What to produce: Continue the Bioinformatics for Environmental Sciences course syllabus below, starting right after its last sentence.

Selected passage:
════
Bioinformatics for Environmental Sciences

Syllabus

About

This course will teach core computing skills as well as project specific approaches. Each student will be developing and completing a research project targeting journal article submission by the end of the Quarter. There will be an emphasis on developing habits that increase automation which in turn will facilitate reproducibility. The primary course platform will be centered around GitHub, with each student creating their own repositories.


T 3:00-4:20

Th 9:30-11:20

Location FSH 203

Office Hours: Sign up via Google Calendar here.

Note

Calendar openings vary regularly - if you need a timeframe that is not available please let me know.


While you likely have perceptions of glamour in considering this course, a majority of time you spend in this discipline will be 1) moving files around, 2) web searching for code, and 3) installing software (in that order).

Format

This class is driven in part by students needs and will be somewhat flexible in content. It is very practical in nature and problem driven. On Tuesdays (after you complete your question set I will go over concepts, best practices necessary to complete the week’s assignment. This will also be a time where we provide solution to individual research project issues that are of general interest. Thursday will primarily be working sessions, a combination of the weeks coursework and making progress on your own research effort.

Important

It is expected that you come to class, or to queries, having already reviewed material provided so we can spend time together addressing questions and troubleshooting technical issues.

Platforms

JupyterHub1 Instance: https://jupyter.rttl.uw.edu/2023-spring-fish-546-a

Course2 GitHub Organization: https://github.com/course-fish546-2023

Raven: http://raven.fish.washington.edu:8787

Class Announcements


Textbook

Bioinformatics Data Skills:

Reproducible and Robust Research with Open Source Tools By Vince Buffalo Publisher: O’Reilly Media Final Release Date: July 2015 Pages: 538

@uw


Grading

Each week there will be an assignment, you will need to made progress on your individual project, and complete a question set. You will give two presentations (Week 5; slides & Week 10 compendium). Question sets are based on a week’s reading and material and is due by 3:00pm on Tuesday. Thus you will need to review the “Topic” each week before class (and before answering the question set.
════
Information supplied:
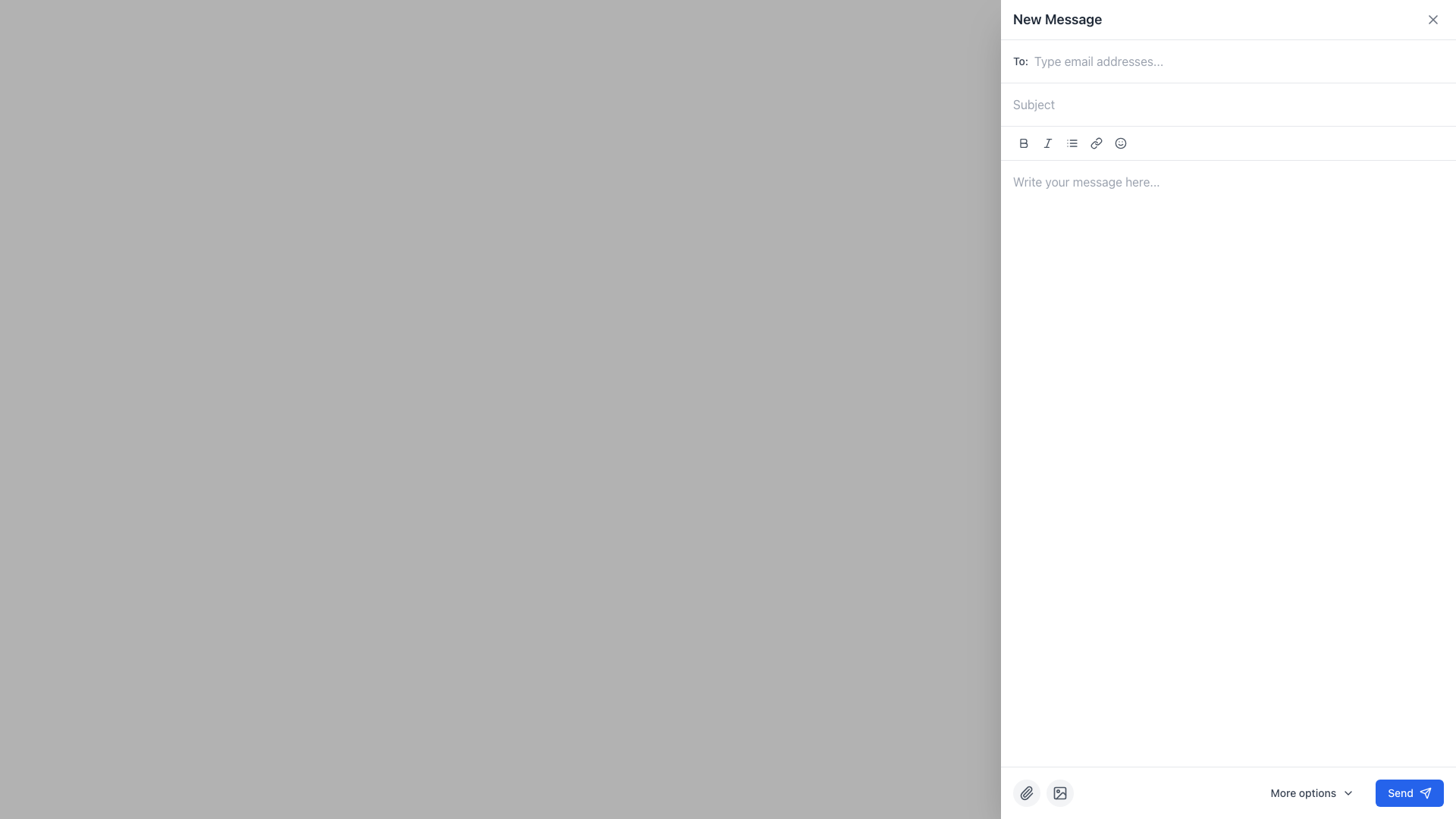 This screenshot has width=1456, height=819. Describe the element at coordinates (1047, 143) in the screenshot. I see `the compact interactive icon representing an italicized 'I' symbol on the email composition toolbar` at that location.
════
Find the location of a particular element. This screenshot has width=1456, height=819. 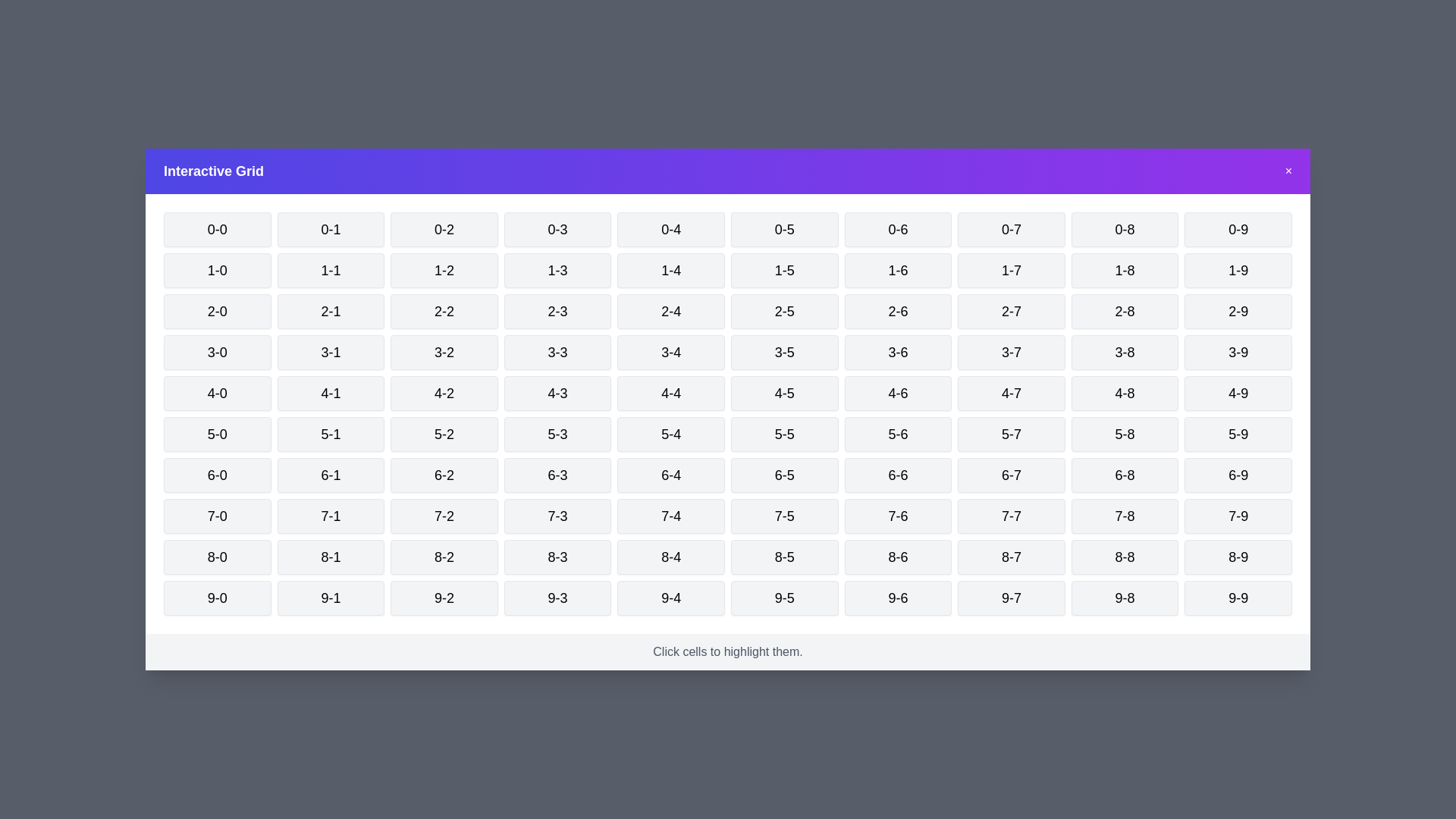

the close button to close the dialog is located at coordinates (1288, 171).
════
Answer area:
Current Grades can be accessed at https://canvas.uw.edu/courses/1634025

Assignments Grade percentage comment
Weekly Question Set 25% due Tuesday at 3:00pm
Weekly Class Assignment 35% due Friday at 5:00pm
Weekly Research Project Progress 20% assessed Friday at 5:00pm
Project Presentation 10% Week 5: slidedeck
Project Completion 10% Week 10: compendium

Submitting Assignments

Weekly Question Set

Each week there will be a markdown file linked in the schedule with a set of questions. You will add this to your course repo in a homework directory using the same filename. The only difference is you will include your answer to your questions.

Weekly Class Assignment

This will completed in your course repo in a logical location. Use numeric prefix for file and directory names. The only thing you will need to be sure of is that all of your commits are pushed by Friday at 5:00pm.

Weekly Research Project Progress

This will be assessed as a measure of progress from week to week. A primary means of assessment will be your response to issues, as well as accomplishment of self-assigned goals. In addition it will be expected that you use best principles as covered in the course.

Late Policy

Assignments turned in late will include a 40% decrease in points. Assignments will not be accepted following 5 days past due date/time.

Useful Resources

  • MarineOmics Portal - website with genomic tutorials.
  • sandbox.bio - Interactive bioinformatics tutorials
  • Aquamine - data mining system that integrates genome assemblies and gene annotation data for aquatic eumetazoan species
  • Happy git with R - Happy Git provides opinionated instructions on how to:
    • Install Git and get it working smoothly with GitHub, in the shell and in the RStudio IDE.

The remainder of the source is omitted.